How could it be that the top officials responsible for the military were not themselves interested in keeping abreast of the investigation -- even after the story had exploded into a global scandal? After all, an ambitious promise to bring democracy and the rule of law to Iraq became the ex post facto rationale for the invasion, once it became clear that the earlier claims of weapons of mass destruction and Saddam's ties to al-Qaida were a fraud.

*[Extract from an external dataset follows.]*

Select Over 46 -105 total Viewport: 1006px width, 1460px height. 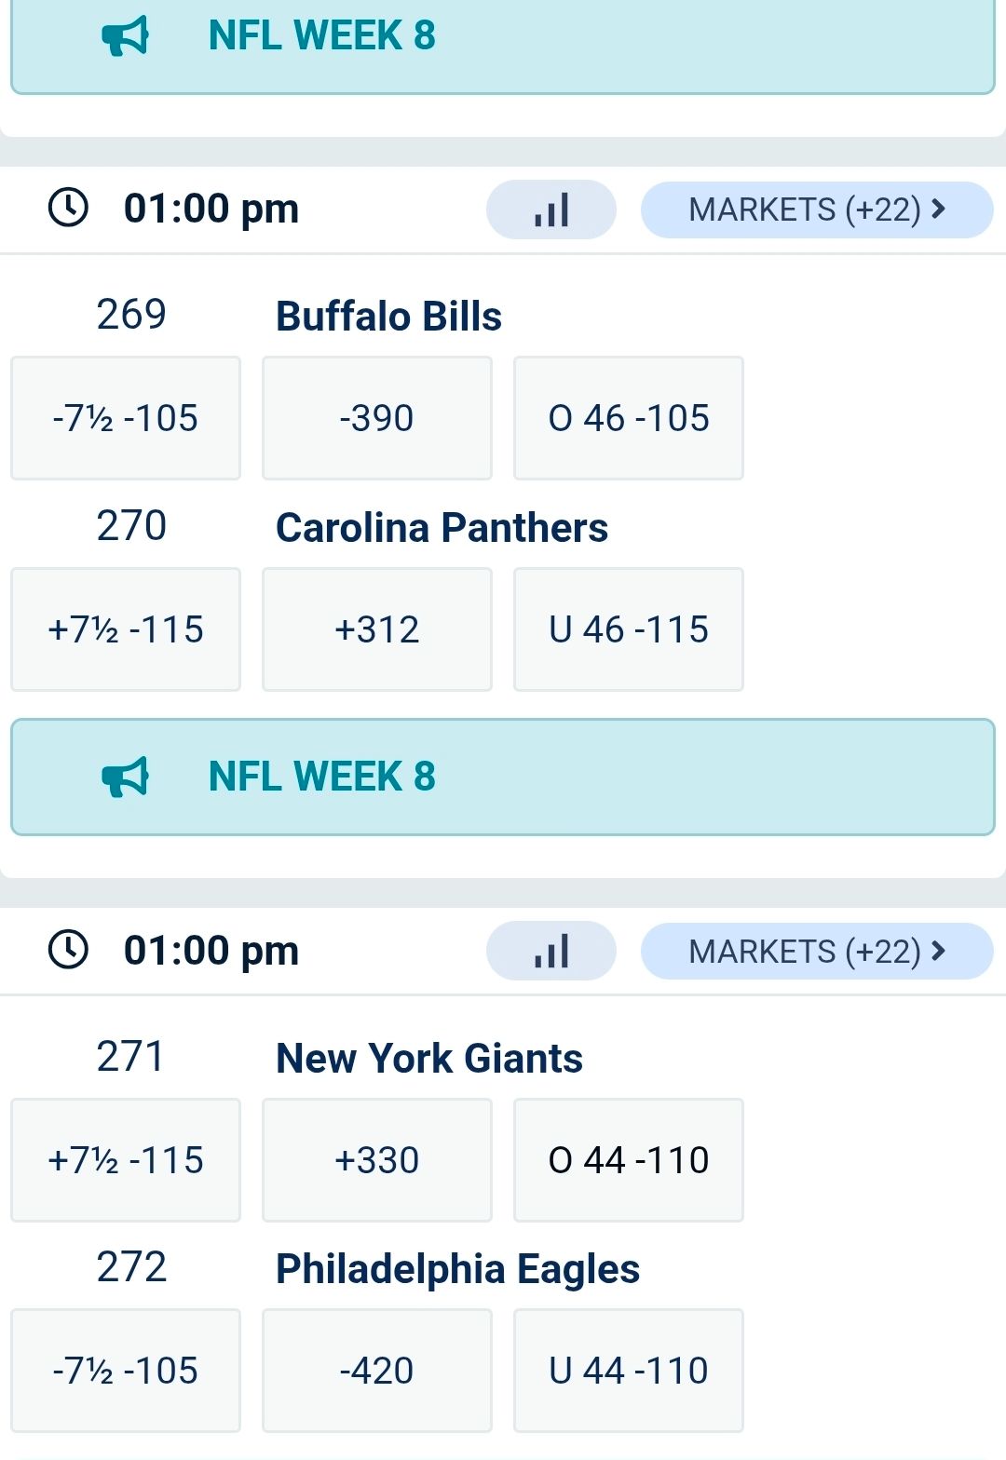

So it should have been a clear and high priority to make certain that Iraqi prisoners incarcerated in Saddam's most infamous prison did not receive the same brand of "justice" the dictator had been doling out for decades. That they did is now a deep and dirty stain on the reputation of this nation.

Yes, it's great that we are still worlds away from being Nazi Germany, Stalinist Russia or Saddam's Iraq. We are a free society in which, it is hoped, truth eventually comes out, and thanks to what seems to be one brave whistle-blowing soldier and a responsible officer to whom he reported the torture, these crimes have come to light. Those are the acts of true heroes, and we should be proud of them.

Yet, before we go overboard in celebrating our virtues, let's admit that Americans too can be "evildoers," especially when we embrace, as the president consistently has done, the terribly dangerous idea that the ends justify the means.

The ultimate cost of a foreign policy based on blatant lies, and one that equates military might with what is right, is that the brute in all of us will not inevitably lie dormant.


By Robert Scheer

Robert Scheer is a syndicated columnist.